Screen-element location records

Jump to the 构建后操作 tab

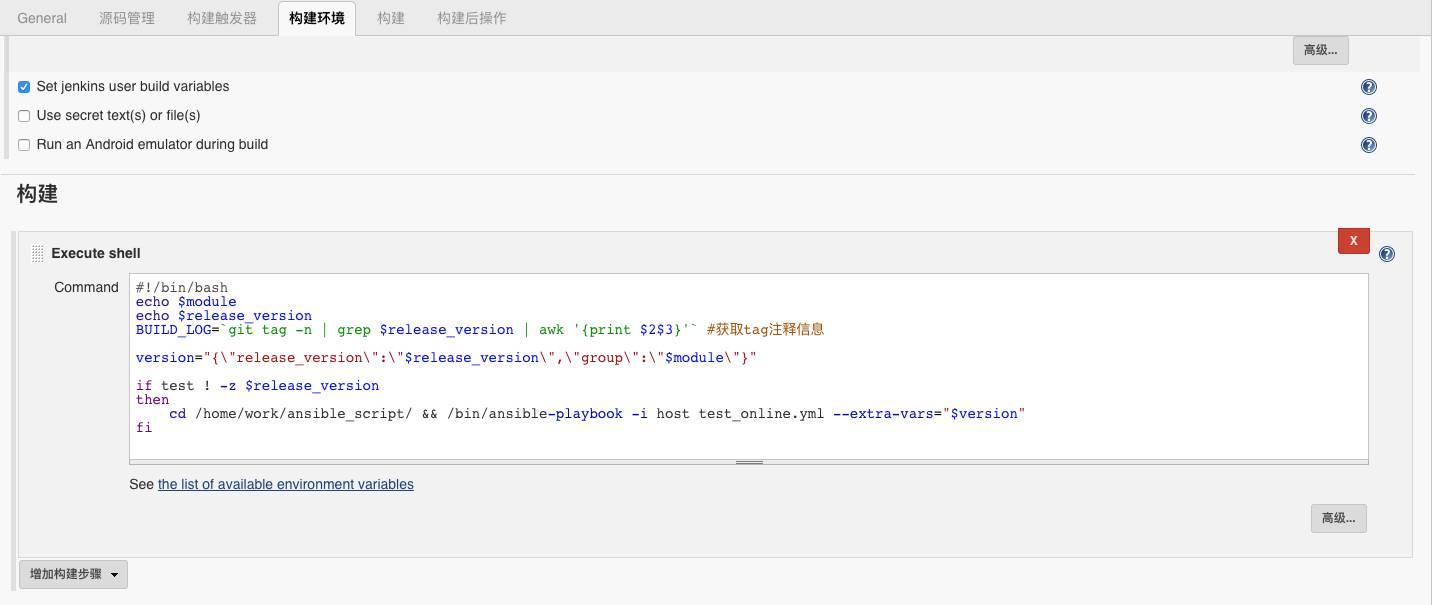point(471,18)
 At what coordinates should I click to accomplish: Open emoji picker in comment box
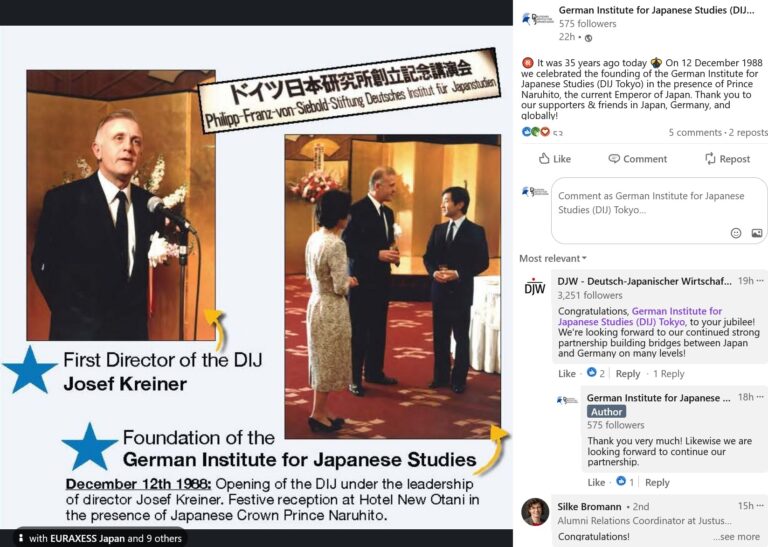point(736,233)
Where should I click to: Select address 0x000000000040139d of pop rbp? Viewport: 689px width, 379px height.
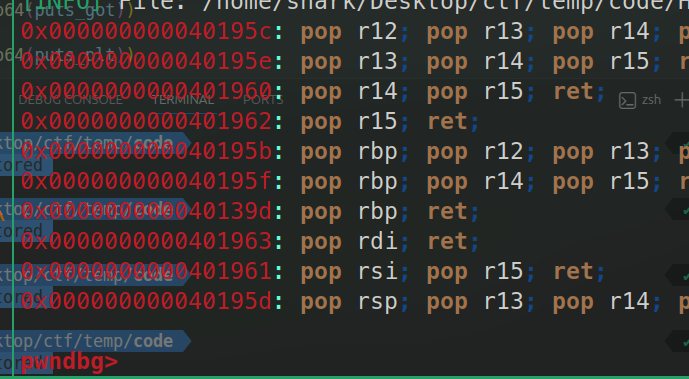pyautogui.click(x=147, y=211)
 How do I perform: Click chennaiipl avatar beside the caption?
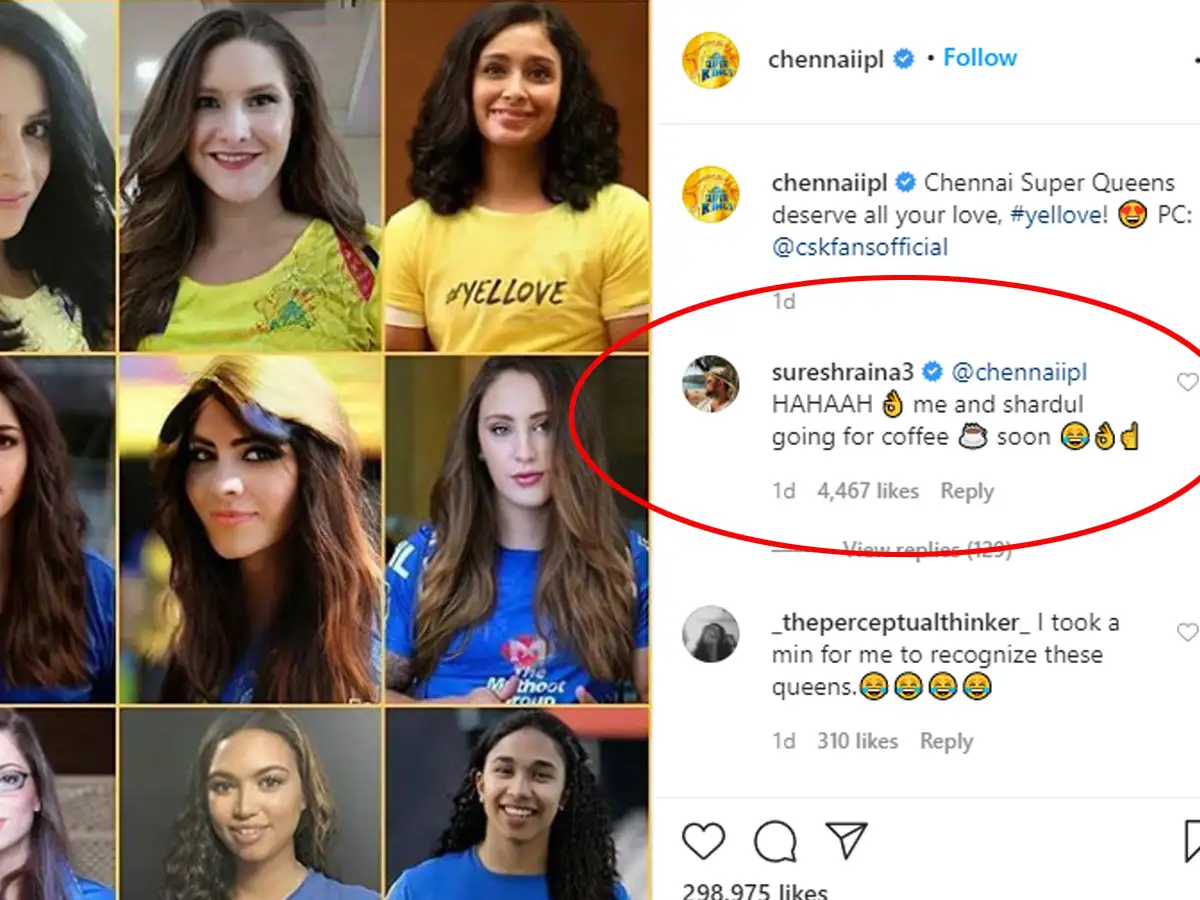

- Written instruction
Rewrite the lines above, replacing "avatar" with "profile picture" and leaving everything else unchanged. Omit the pictures from your answer.

- Task response
Jump to the 构建后操作 tab

point(471,18)
 At what coordinates should I click to accomplish: Open emoji picker in comment box
point(736,233)
Where should I click to: Select address 0x000000000040139d of pop rbp? Viewport: 689px width, 379px height.
pyautogui.click(x=147, y=211)
 How do I perform: Click chennaiipl profile picture beside the caption?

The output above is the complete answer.